In Chapter 1, I listed examples of the behaviors my students have targeted in self-control projects. Many students are interested in improving their cardiovascular fitness by engaging in aerobic exercises (i.e., involving sustained rhythmic activity). According to the American College of Sports Medicine (ACSM) Physical Activity Guidelines for Americans (Garber, 2011), one should engage in 1-1/4 hours (75 minutes) of intense (e.g., jogging or running) or 2-1/2 hours (150 minutes) of moderate (e.g., brisk walking) exercise per week. You can break up the activity into sessions lasting at least 10 minutes. For example, you could walk briskly for half an hour on five different days, or 50 minutes on three different days, etc.

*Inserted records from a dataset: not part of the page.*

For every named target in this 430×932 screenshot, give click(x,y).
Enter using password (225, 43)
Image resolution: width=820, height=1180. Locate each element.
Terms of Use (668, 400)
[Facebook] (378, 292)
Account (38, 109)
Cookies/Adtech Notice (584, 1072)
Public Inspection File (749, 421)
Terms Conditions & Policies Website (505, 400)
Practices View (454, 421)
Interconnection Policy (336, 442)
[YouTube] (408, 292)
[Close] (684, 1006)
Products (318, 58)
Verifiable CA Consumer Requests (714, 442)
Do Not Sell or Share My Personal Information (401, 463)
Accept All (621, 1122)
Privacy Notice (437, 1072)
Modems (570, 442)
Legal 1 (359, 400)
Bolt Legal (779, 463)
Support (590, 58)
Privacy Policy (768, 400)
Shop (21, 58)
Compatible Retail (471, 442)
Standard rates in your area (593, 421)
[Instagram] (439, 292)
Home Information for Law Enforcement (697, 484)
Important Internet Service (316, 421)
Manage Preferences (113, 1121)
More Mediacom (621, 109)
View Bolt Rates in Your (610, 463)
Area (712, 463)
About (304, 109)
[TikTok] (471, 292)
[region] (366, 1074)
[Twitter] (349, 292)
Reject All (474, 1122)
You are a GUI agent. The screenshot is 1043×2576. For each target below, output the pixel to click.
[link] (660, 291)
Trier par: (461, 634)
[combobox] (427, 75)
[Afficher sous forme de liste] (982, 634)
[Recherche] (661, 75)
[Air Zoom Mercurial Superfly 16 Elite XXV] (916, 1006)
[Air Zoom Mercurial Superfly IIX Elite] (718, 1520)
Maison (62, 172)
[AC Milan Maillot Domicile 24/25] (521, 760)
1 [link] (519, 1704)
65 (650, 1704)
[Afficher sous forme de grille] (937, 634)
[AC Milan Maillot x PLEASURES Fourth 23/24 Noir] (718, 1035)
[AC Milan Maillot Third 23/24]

Usually, for exercise projects, students assess the frequency, duration, and intensity of exercises they would like to perform. In Chapter 5, we will discuss application of learning principles to modify behavior. However, if you would like to try a self-control intervention before then, you could implement an adjusting criterion procedure. In the case of aerobic exercise, start by obtaining baseline data on the frequency, duration, and (when applicable), the intensity of your sessions. If you do not exercise at all, try a minimal amount (e.g., five or ten minutes) on three different days. Once you have stable baseline data, you will be ready to adjust the criterion upward in order to earn a reward. For example, you could require a ten per cent increase (to five and a half or eleven minutes). If you earn the reward three sessions in a row you can increase the criterion by an additional ten per cent, and so on until you reach your ultimate objective. The reward could be something tangible such as a treat (but watch out for the calories!) or money, or an enjoyable activity such as reading, listening to music, playing video games, engaging in social networking, etc. Make sure you leave sufficient time to study for your courses, though. Otherwise you will need to implement an adjusting criterion procedure on study time!